▶ [REQUIRED TASK]: Retype every one of the entries below, keeping each character and line break unchanged.

===== SUPPLIED INFORMATION

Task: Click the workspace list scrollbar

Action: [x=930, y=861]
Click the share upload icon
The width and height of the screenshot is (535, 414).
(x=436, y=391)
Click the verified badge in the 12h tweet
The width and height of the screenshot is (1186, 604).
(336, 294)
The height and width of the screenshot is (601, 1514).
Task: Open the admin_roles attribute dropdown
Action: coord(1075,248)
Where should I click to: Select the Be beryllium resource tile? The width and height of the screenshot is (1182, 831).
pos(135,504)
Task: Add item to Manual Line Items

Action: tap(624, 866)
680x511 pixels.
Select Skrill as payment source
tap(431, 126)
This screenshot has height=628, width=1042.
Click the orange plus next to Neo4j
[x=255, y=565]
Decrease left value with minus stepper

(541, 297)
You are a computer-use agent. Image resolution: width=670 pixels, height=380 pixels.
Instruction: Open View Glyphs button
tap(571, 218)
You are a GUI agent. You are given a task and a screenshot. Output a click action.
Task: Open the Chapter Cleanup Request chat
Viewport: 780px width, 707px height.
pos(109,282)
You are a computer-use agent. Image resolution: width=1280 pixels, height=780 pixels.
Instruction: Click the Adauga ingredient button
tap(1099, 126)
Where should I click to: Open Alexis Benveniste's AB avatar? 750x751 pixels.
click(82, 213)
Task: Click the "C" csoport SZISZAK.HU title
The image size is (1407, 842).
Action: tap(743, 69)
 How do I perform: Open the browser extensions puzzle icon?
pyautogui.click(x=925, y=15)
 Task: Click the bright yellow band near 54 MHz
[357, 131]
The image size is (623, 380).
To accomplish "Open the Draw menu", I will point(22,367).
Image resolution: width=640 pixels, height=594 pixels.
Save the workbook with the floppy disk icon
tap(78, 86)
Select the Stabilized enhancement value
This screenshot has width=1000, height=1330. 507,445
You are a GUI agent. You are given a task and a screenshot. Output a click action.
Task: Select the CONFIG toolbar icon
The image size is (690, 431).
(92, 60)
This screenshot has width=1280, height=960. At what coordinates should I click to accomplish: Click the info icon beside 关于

==========

▶ [REPLY TO THE EXERCISE]:
Task: Click the workspace list scrollbar

Action: [x=930, y=861]
Click the share upload icon
The width and height of the screenshot is (535, 414).
(x=436, y=391)
Click the verified badge in the 12h tweet
The width and height of the screenshot is (1186, 604).
(336, 294)
The height and width of the screenshot is (601, 1514).
Task: Open the admin_roles attribute dropdown
Action: coord(1075,248)
Where should I click to: Select the Be beryllium resource tile? The width and height of the screenshot is (1182, 831).
pos(135,504)
Task: Add item to Manual Line Items

Action: tap(624, 866)
680x511 pixels.
Select Skrill as payment source
tap(431, 126)
This screenshot has height=628, width=1042.
Click the orange plus next to Neo4j
[x=255, y=565]
Decrease left value with minus stepper

(541, 297)
You are a computer-use agent. Image resolution: width=670 pixels, height=380 pixels.
Instruction: Open View Glyphs button
tap(571, 218)
You are a GUI agent. You are given a task and a screenshot. Output a click action.
Task: Open the Chapter Cleanup Request chat
Viewport: 780px width, 707px height.
pos(109,282)
You are a computer-use agent. Image resolution: width=1280 pixels, height=780 pixels.
Instruction: Click the Adauga ingredient button
tap(1099, 126)
Where should I click to: Open Alexis Benveniste's AB avatar? 750x751 pixels.
click(82, 213)
Task: Click the "C" csoport SZISZAK.HU title
The image size is (1407, 842).
Action: tap(743, 69)
 How do I perform: Open the browser extensions puzzle icon?
pyautogui.click(x=925, y=15)
 Task: Click the bright yellow band near 54 MHz
[357, 131]
The image size is (623, 380).
To accomplish "Open the Draw menu", I will point(22,367).
Image resolution: width=640 pixels, height=594 pixels.
Save the workbook with the floppy disk icon
tap(78, 86)
Select the Stabilized enhancement value
This screenshot has width=1000, height=1330. 507,445
You are a GUI agent. You are given a task and a screenshot. Output a click action.
Task: Select the CONFIG toolbar icon
The image size is (690, 431).
(92, 60)
This screenshot has width=1280, height=960. At what coordinates should I click to accomplish: Click the info icon beside 关于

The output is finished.